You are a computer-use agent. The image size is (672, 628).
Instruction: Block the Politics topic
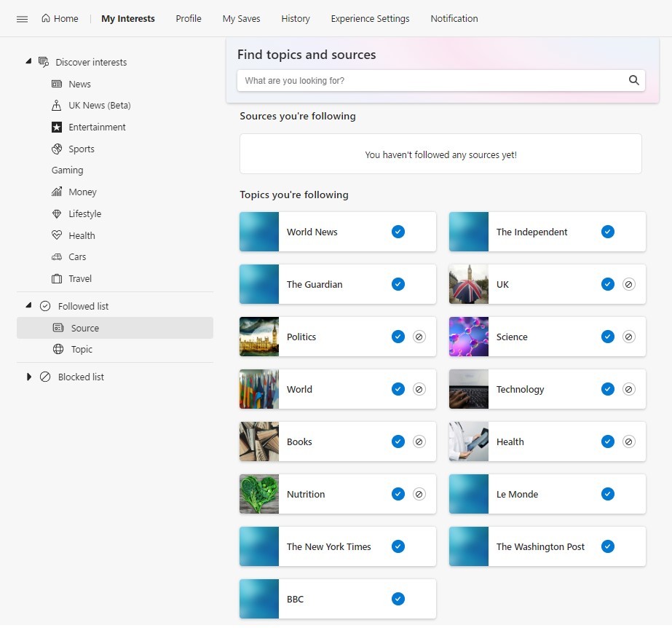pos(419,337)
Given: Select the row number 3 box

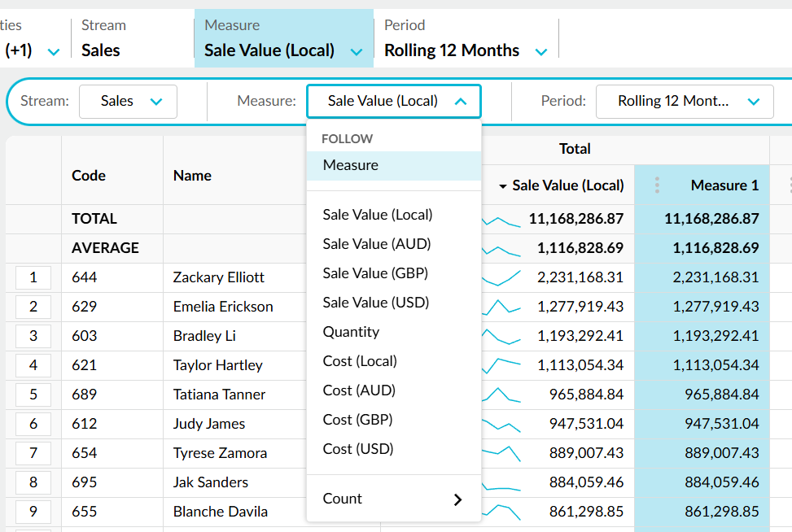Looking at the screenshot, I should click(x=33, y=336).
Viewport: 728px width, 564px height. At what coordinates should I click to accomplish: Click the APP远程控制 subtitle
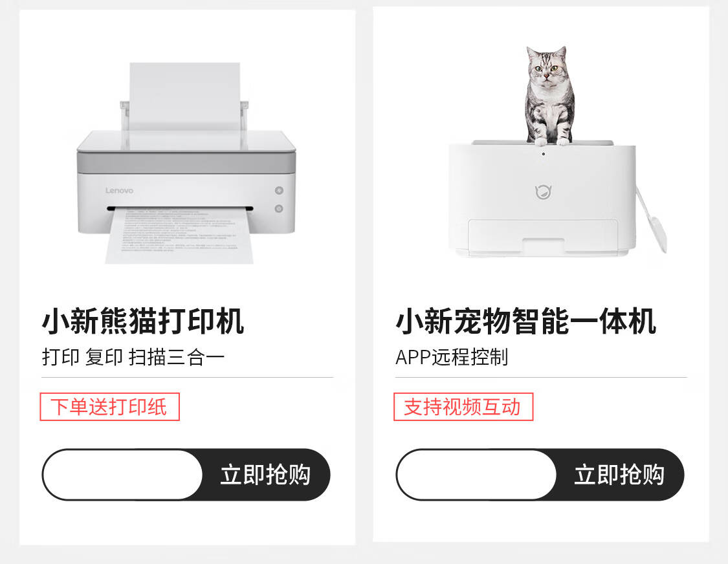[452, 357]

---

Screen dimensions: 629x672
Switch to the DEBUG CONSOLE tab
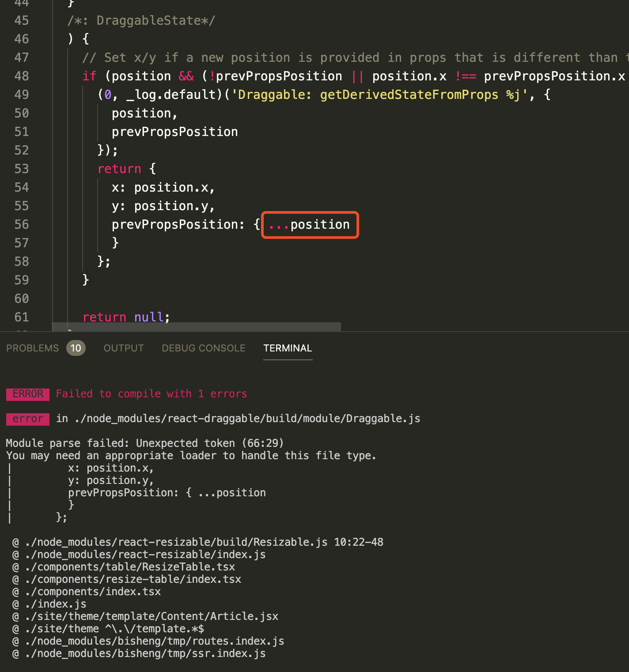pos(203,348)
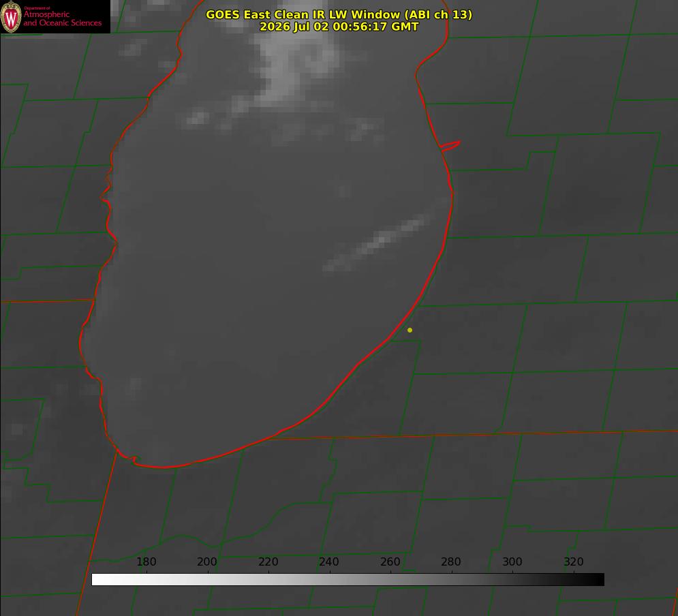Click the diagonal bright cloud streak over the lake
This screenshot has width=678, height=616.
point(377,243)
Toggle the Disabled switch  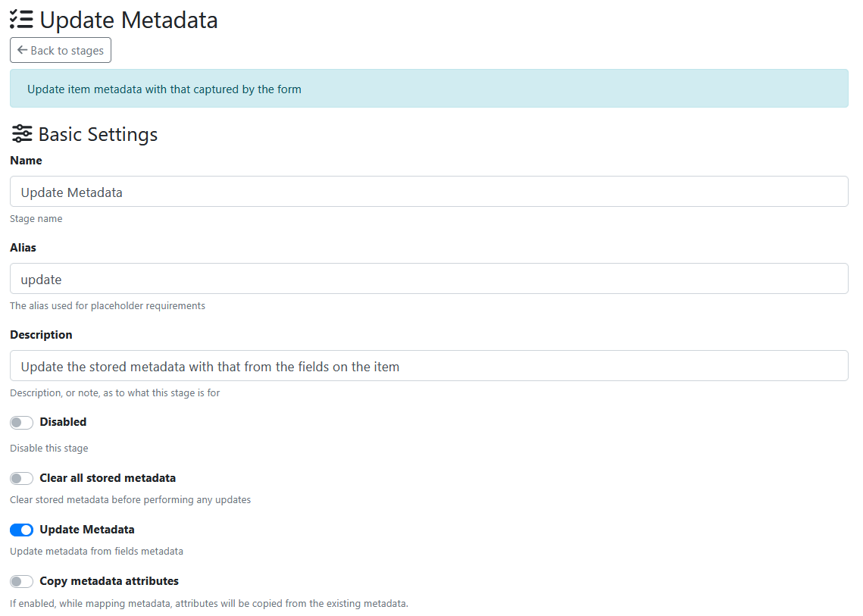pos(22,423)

...

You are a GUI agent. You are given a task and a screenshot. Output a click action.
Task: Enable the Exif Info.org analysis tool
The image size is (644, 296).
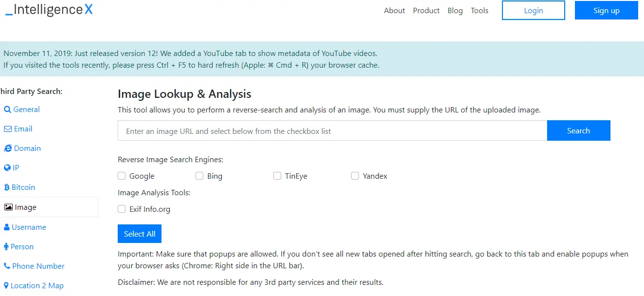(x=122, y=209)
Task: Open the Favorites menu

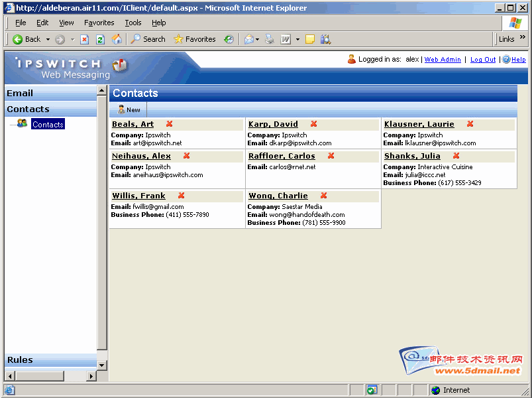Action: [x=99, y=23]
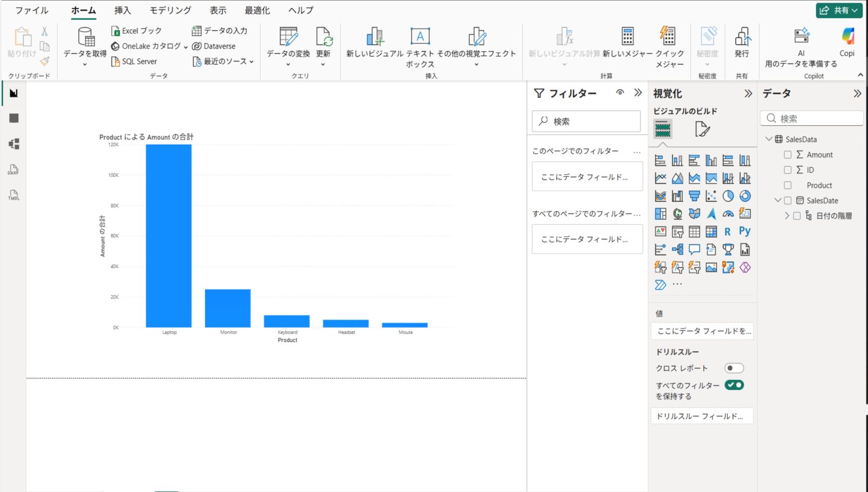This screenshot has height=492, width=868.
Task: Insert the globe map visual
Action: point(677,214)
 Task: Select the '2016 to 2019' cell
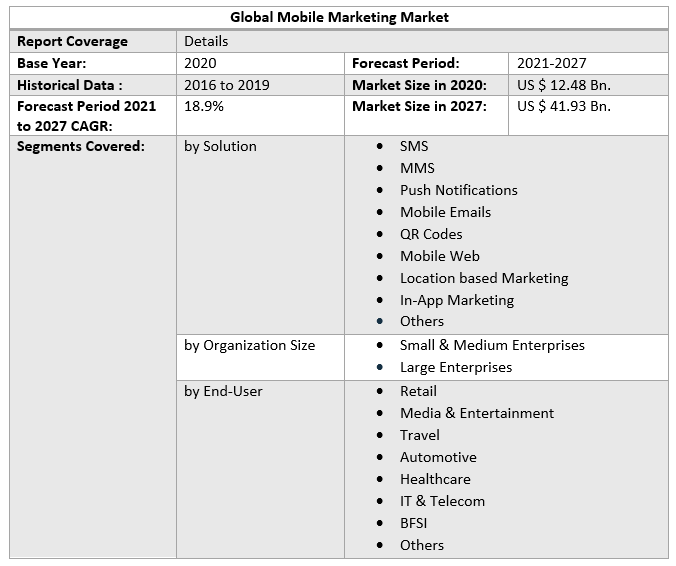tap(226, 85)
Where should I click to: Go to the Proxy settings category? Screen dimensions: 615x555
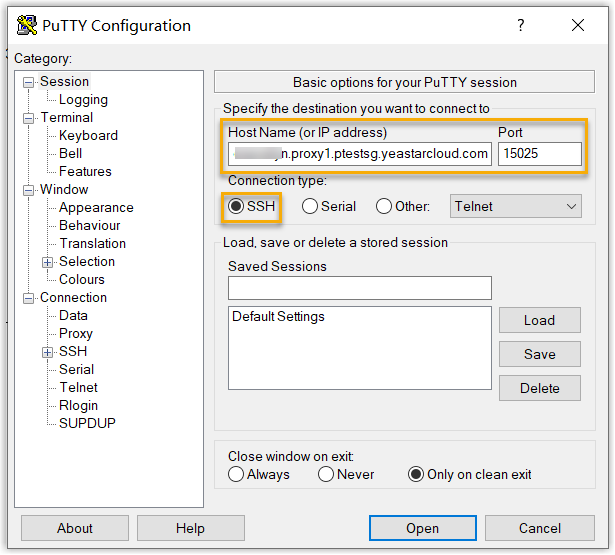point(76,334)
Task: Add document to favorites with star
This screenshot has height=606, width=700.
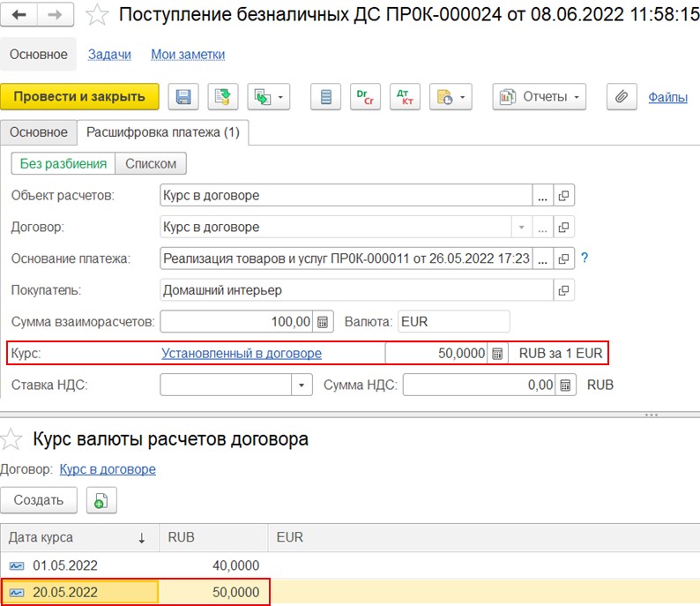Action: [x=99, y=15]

> _Exercise directions_: Go through the listing above. Show each line where the word "agent" is found.

> _Your solution_:
You are a computer-use agent. The image size is (672, 628).
You are a GUI agent. You are given a task and a screenshot. Output a click action.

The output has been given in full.